* _What you are asked to do_: Please set down exactly the lines of the listing below from the line containing "The height and width of the screenshot is (428, 1300)." through the line containing "Expand the SIF", both lines included, leaving out all other lines.
▶
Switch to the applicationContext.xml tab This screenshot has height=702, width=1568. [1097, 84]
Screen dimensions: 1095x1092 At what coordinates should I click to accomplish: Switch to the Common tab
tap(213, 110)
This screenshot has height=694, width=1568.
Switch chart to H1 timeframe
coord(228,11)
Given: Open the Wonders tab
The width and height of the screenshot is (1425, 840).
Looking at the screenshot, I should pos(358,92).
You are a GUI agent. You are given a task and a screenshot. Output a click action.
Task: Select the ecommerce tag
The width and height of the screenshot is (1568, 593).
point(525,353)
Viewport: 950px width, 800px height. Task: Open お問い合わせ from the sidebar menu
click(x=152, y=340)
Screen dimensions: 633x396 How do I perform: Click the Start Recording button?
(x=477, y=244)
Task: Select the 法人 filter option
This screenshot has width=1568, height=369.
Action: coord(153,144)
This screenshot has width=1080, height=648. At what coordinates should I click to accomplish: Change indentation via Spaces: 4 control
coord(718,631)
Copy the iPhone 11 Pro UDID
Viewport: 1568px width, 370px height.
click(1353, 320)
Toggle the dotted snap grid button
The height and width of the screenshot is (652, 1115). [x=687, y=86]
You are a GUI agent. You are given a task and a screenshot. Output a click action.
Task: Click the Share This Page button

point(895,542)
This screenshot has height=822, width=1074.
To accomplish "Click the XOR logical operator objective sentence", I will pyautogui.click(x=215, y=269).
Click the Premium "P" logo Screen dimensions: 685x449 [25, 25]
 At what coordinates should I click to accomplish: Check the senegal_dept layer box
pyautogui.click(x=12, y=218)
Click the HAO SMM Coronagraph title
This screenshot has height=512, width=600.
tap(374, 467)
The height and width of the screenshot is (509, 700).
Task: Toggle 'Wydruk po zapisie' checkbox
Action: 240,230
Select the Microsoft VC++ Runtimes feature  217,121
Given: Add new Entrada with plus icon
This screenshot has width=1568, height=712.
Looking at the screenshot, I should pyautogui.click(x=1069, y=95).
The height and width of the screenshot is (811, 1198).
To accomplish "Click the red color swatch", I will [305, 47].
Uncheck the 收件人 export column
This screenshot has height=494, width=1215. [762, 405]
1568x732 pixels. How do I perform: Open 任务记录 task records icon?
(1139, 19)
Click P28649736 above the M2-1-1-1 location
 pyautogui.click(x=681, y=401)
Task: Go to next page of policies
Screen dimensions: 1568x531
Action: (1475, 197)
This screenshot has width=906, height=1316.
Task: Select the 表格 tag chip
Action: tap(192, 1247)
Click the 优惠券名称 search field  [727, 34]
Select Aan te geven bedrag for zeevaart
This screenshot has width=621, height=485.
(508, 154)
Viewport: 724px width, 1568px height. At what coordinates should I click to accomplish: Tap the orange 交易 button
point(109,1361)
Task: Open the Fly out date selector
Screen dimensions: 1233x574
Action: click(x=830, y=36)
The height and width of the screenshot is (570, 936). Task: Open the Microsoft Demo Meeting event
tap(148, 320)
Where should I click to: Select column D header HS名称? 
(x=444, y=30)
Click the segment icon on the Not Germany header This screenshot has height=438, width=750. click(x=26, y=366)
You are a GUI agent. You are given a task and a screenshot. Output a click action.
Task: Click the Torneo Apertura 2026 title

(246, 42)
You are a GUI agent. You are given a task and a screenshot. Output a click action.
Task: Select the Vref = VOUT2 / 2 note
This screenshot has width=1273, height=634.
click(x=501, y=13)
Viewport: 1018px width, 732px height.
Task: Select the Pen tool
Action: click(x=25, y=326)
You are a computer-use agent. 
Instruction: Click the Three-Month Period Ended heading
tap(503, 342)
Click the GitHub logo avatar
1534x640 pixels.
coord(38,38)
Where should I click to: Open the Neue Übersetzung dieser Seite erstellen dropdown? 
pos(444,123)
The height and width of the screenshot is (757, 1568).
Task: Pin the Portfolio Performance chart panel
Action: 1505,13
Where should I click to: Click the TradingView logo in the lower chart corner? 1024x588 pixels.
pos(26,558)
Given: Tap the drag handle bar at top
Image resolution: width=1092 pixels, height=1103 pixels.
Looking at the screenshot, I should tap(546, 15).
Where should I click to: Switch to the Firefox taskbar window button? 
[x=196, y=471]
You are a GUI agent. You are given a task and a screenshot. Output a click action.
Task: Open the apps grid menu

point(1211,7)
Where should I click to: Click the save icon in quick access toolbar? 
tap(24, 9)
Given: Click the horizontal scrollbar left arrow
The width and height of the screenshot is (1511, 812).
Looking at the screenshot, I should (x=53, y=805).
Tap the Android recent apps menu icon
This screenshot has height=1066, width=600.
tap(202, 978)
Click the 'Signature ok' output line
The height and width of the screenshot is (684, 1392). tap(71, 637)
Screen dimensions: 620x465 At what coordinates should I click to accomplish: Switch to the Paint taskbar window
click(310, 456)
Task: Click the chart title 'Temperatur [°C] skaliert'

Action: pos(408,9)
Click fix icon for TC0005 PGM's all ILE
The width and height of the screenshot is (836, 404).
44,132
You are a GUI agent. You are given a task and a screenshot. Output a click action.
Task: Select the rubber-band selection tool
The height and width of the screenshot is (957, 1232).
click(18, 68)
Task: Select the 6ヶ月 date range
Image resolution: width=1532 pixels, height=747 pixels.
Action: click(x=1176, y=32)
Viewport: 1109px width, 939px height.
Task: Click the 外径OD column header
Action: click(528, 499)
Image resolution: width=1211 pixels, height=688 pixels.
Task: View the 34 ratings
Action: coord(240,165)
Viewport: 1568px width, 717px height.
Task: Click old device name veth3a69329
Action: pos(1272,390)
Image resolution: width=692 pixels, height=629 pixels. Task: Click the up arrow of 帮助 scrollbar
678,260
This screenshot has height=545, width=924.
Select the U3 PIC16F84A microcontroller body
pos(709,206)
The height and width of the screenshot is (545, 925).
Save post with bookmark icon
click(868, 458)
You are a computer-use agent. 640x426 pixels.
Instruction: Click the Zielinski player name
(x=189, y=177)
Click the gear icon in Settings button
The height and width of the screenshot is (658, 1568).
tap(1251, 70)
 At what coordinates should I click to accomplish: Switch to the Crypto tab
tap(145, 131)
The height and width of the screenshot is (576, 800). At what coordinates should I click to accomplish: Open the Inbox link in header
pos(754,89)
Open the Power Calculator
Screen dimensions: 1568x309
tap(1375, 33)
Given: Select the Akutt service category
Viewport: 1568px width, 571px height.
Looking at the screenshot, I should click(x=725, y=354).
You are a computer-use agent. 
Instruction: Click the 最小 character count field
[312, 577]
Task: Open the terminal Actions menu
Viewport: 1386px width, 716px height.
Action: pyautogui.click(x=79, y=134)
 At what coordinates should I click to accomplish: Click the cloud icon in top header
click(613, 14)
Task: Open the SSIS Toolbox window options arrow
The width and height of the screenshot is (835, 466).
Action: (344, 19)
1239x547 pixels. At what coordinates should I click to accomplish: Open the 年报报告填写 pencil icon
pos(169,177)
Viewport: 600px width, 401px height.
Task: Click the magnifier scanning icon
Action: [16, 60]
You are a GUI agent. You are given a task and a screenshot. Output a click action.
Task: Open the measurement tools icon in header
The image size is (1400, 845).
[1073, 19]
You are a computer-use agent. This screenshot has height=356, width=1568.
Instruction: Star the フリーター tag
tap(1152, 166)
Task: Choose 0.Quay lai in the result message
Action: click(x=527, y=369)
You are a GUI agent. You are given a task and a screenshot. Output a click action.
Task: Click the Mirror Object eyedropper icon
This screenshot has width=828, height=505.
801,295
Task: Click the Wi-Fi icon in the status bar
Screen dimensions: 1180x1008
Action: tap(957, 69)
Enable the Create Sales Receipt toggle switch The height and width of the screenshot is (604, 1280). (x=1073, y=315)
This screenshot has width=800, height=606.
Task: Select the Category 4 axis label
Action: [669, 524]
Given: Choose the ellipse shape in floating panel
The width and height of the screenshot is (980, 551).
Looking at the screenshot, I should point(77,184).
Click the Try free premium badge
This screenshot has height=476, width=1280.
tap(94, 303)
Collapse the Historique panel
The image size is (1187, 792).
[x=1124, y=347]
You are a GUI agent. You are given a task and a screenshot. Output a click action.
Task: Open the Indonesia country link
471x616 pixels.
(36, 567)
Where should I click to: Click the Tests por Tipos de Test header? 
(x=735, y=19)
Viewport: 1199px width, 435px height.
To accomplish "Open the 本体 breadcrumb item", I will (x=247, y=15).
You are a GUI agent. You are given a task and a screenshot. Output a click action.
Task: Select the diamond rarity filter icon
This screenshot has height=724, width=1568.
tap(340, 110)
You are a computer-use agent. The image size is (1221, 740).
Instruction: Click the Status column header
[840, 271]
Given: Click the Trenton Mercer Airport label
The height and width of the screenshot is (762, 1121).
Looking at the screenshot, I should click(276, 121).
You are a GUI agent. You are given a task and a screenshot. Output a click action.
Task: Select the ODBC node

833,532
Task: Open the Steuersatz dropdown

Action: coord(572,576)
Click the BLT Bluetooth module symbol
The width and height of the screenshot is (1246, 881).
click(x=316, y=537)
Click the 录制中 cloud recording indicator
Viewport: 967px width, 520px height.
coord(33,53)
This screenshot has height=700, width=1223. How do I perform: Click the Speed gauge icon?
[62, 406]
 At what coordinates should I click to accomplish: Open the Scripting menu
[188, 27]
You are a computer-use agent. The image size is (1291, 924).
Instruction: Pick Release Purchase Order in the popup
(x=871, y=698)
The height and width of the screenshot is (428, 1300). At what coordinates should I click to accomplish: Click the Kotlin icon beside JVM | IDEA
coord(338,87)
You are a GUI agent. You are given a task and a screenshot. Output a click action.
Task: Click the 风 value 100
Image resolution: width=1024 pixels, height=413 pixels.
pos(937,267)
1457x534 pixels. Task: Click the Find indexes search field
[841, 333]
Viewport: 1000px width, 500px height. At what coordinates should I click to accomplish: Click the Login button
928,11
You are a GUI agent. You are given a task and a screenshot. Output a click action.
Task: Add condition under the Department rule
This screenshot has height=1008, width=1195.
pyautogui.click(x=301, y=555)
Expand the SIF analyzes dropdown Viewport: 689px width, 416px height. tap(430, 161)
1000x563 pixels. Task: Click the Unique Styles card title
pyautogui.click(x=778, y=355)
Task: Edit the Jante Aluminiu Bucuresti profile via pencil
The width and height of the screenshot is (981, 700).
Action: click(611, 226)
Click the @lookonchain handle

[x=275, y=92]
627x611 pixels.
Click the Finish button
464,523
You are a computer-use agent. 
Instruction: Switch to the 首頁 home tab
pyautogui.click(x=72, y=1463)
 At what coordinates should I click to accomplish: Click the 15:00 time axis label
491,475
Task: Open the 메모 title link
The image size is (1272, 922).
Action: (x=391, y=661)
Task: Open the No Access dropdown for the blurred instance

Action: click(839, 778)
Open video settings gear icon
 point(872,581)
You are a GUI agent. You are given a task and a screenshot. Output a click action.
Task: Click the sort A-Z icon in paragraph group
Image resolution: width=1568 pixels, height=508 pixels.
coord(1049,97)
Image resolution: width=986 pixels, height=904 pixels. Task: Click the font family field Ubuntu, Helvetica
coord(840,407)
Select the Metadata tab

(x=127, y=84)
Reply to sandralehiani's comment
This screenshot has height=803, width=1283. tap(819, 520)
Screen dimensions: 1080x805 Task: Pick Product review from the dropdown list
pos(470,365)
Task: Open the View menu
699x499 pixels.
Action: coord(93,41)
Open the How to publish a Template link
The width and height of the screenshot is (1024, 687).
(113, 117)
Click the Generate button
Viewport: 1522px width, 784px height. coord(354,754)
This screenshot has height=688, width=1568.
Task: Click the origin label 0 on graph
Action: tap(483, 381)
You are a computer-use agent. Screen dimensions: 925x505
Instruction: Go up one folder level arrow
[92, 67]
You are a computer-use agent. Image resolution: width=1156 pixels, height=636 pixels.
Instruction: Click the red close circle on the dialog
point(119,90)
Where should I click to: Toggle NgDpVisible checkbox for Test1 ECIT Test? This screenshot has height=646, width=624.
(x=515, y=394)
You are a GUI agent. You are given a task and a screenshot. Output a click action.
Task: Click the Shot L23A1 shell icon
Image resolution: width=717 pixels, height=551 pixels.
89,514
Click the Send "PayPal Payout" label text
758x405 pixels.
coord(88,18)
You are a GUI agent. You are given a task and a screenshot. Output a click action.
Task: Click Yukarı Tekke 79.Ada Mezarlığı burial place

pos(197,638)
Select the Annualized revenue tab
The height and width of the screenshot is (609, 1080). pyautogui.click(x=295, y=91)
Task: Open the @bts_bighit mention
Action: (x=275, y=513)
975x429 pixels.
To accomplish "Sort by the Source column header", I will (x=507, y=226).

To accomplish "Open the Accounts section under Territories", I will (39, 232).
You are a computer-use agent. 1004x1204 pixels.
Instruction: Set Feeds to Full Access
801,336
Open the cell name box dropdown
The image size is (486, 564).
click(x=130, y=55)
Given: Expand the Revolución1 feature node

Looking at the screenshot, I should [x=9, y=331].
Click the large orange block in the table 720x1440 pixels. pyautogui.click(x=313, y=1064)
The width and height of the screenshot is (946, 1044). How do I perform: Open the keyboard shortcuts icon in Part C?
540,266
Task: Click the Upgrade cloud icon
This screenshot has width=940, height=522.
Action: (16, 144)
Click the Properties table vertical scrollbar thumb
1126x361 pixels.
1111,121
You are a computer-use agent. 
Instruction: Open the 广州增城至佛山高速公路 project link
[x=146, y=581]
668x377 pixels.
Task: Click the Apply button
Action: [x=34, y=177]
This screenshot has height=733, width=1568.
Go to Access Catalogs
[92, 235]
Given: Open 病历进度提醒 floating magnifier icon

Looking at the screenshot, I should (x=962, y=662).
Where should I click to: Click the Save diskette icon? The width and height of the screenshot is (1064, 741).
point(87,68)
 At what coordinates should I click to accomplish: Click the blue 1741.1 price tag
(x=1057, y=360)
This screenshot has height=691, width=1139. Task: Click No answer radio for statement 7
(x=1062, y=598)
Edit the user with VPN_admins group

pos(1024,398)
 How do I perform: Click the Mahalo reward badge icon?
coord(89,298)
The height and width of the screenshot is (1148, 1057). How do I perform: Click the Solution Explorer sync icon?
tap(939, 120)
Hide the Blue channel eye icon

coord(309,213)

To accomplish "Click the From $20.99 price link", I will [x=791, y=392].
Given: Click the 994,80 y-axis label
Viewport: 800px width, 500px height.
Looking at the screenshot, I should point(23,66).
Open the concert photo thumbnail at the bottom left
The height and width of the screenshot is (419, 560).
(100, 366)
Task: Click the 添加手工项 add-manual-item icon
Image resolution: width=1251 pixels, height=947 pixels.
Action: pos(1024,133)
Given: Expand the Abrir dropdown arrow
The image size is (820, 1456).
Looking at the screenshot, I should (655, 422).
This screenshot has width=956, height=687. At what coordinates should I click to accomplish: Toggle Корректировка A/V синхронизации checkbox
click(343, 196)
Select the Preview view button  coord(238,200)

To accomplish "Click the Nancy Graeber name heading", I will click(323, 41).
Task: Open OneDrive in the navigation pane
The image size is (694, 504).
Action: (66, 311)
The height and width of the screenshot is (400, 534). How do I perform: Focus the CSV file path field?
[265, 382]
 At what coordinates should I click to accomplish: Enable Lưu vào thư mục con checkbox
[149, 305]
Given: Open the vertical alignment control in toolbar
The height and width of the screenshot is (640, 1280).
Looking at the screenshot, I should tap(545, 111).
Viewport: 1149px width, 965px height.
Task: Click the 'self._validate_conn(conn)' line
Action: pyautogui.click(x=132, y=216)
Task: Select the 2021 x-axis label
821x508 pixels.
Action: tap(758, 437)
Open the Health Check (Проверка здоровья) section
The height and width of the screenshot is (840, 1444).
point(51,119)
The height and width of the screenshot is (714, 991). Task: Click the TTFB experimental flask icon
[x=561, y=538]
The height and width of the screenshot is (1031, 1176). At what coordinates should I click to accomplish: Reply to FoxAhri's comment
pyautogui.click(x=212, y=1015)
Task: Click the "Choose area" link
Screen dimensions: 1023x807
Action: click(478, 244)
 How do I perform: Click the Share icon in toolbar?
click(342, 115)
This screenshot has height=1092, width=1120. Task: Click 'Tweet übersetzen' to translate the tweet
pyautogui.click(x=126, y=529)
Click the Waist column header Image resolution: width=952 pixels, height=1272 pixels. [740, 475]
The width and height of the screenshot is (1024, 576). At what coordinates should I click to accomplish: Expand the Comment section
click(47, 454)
◀
* _Output of the exercise_:
The height and width of the screenshot is (428, 1300). At what coordinates should I click to accomplish: Click the Kotlin icon beside JVM | IDEA
coord(338,87)
You are a GUI agent. You are given a task and a screenshot. Output a click action.
Task: Click the 风 value 100
Image resolution: width=1024 pixels, height=413 pixels.
pos(937,267)
1457x534 pixels. Task: Click the Find indexes search field
[841, 333]
Viewport: 1000px width, 500px height. At what coordinates should I click to accomplish: Click the Login button
928,11
You are a GUI agent. You are given a task and a screenshot. Output a click action.
Task: Add condition under the Department rule
This screenshot has height=1008, width=1195.
pyautogui.click(x=301, y=555)
Expand the SIF analyzes dropdown Viewport: 689px width, 416px height. tap(430, 161)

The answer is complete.